The NHMRC research will no doubt be detailed, contain control groups and be peer reviewed. This is a long and detailed process.

While previous peer-reviewed studies by the NHMRC have found no evidence that wind farms have any health impact on wind farm hosts and neighbours, a new committee is being established with no substantial credible research capacity behind it as the NHMRC has.

Moreover its brief is to work on infrasound and low frequency compliance when there’s no peer-reviewed evidence that infrasound and low frequency sound are what is causing the discomfort of some wind farm neighbours.

It’s essentially setting standards for a condition that doesn’t exist, according to 25 peer-reviewed studies.

The NHMRC’s clear findings that wind farms do not harm human health are obviously not what the crossbench senators want to hear. Rather than accept the evidence, they’ve simply asked for a new body.

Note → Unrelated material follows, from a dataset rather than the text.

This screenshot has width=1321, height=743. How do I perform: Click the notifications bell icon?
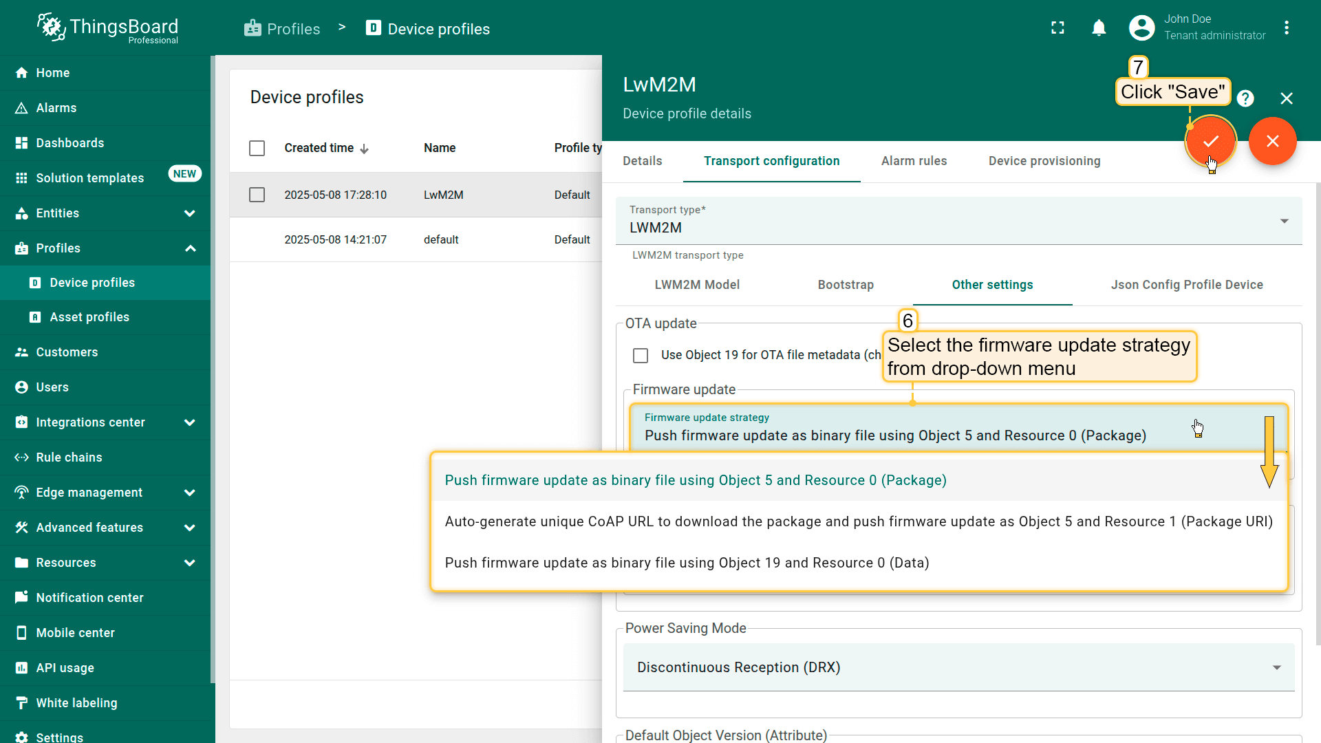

The committee’s establishment is a politically-motivated farce that throws the idea of scientific rigour out the window.

3. “Good faith” commitment

If those measures aren’t enough to give wind energy a caning, the Coalition government has pledged to “respond actively and in good faith to the findings of the Senate Select Committee on Wind Turbines,” when it releases its full report later this year.

The committee is dominated by fiercely anti-wind Senators, so it’s anyone’s guess how far they could go to stop wind energy in Australia.

It is extraordinary that a government that believes in cutting red tape would want to introduce an entire new level of federal bureaucracy just for wind farms.

Wind farms produce very little noise and the vast majority of the thousands of Australians who live near them do so without problems.

The best way to get to the bottom of wind farm neighbours’ complaints is to rely on the best science and research.

But when this is weighed up against other health and climate priorities, a far bigger health concern for regional Australians is the damage caused by coal mines and coal-fired power stations as well as climate change, for which there is clear evidence of harm to human health.

With all this in mind, we can't help wondering:

  • Why do we need an "independent scientific committee" to replicate the NHMRC?

  • Why do we need Australia-specific wind farm noise standards? Isn't a wind farm just a wind farm, no matter where it is? 

  • Why do we need a whole new federal bureaucratic function when there are state-based ombudsmen already?